At the height of his prestige and success in the late 1970s, Woody Allen was quoted in a Newsweek interview as saying:  ‘When you do comedy, you’re not sitting at the grown-ups’ table, you’re sitting at the children’s table’.  I don’t know when exactly he said this:  it’s striking both that Annie Hall’s Academy Awards (Best Picture, Director, Actress, Original Screenplay) might seem to contradict him and that this film was  followed by his Bergman hommage-pastiche Interiors. There’s no doubt some truth in his complaint but I’m not sure whether he ever acknowledged the prejudice was helpful to him. Even in 1977, Allen’s persona was well enough established for much of the audience to regard Alvy Singer as Woody Allen and Alvy was well described by Pauline Kael as ‘a compulsive, judgmental spoilsport’.  Yet the audience likes Alvy – he may be a spoilsport but he comes out with great one-liners:  his character is both expressed through comic means and made less troubling as a result of the comedy medium.
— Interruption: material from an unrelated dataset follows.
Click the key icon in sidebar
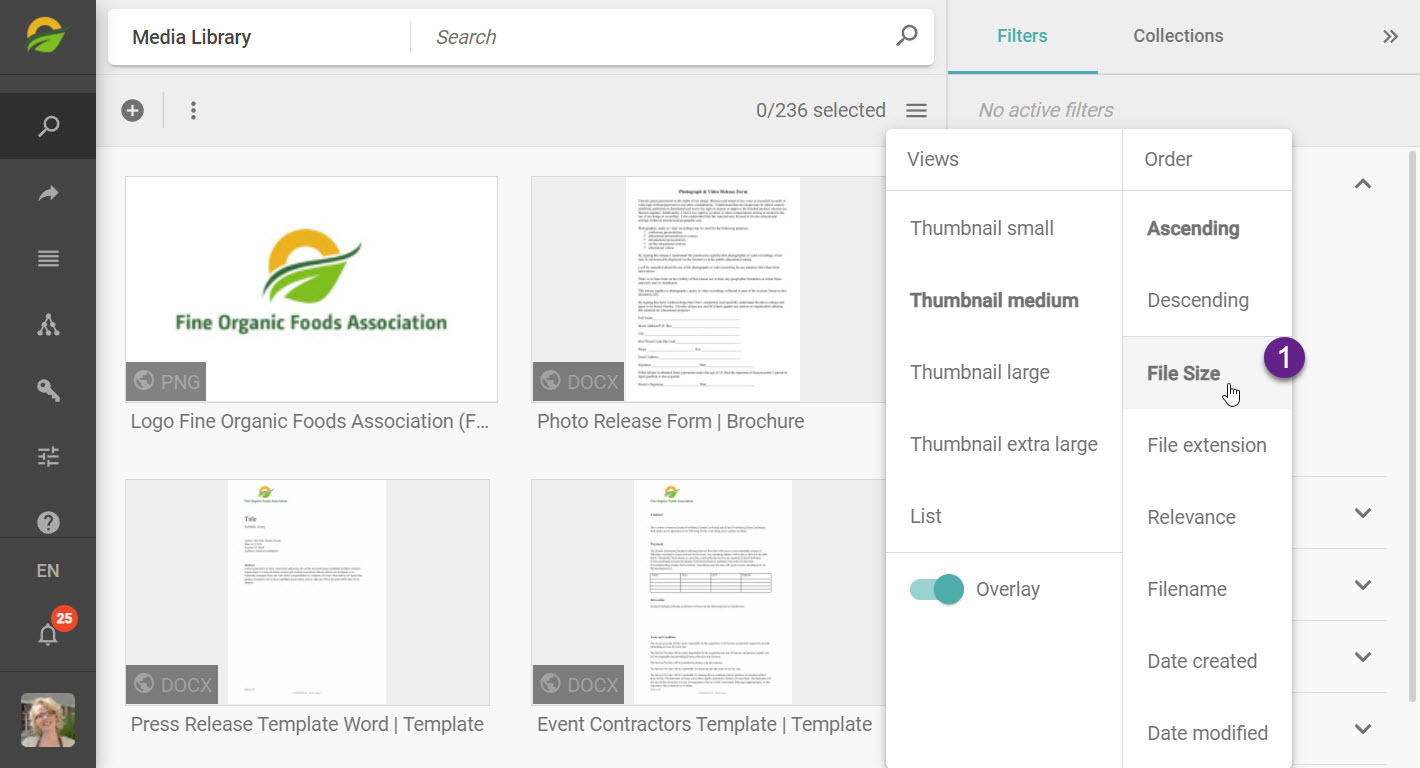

The way in which Woody Allen transmits his obsessions has a similar effect:  a good example is death because it’s an obsession shared with Bergman, Allen’s beau idéal of film-makers.  Except in Interiors, Allen puts his horror of death on the screen in the form of jokes about it – usually verbal and often brilliant.  Alvy’s buying Annie books about death early in their relationship and her handing them all back when they split hardly compares with Mickey Sachs’ morbid hypochondria in Hannah and Her Sisters but in both cases the comic register serves to take the sting out of death.  Because Allen is primarily a comedy artist you don’t feel either there’s a sting in his having to resort to jokes as a way of dealing with fear of death.  This makes his films more easily pleasurable and popular than they would otherwise have been.  If you took Alvy Singer entirely seriously, you wouldn’t like him much.  If you identified Alvy with his creator, you’d probably not like Woody Allen much either – you’d almost certainly not fancy seeing his alter ego back on screen year after year.   There are benefits to a man of comedy being condescended to.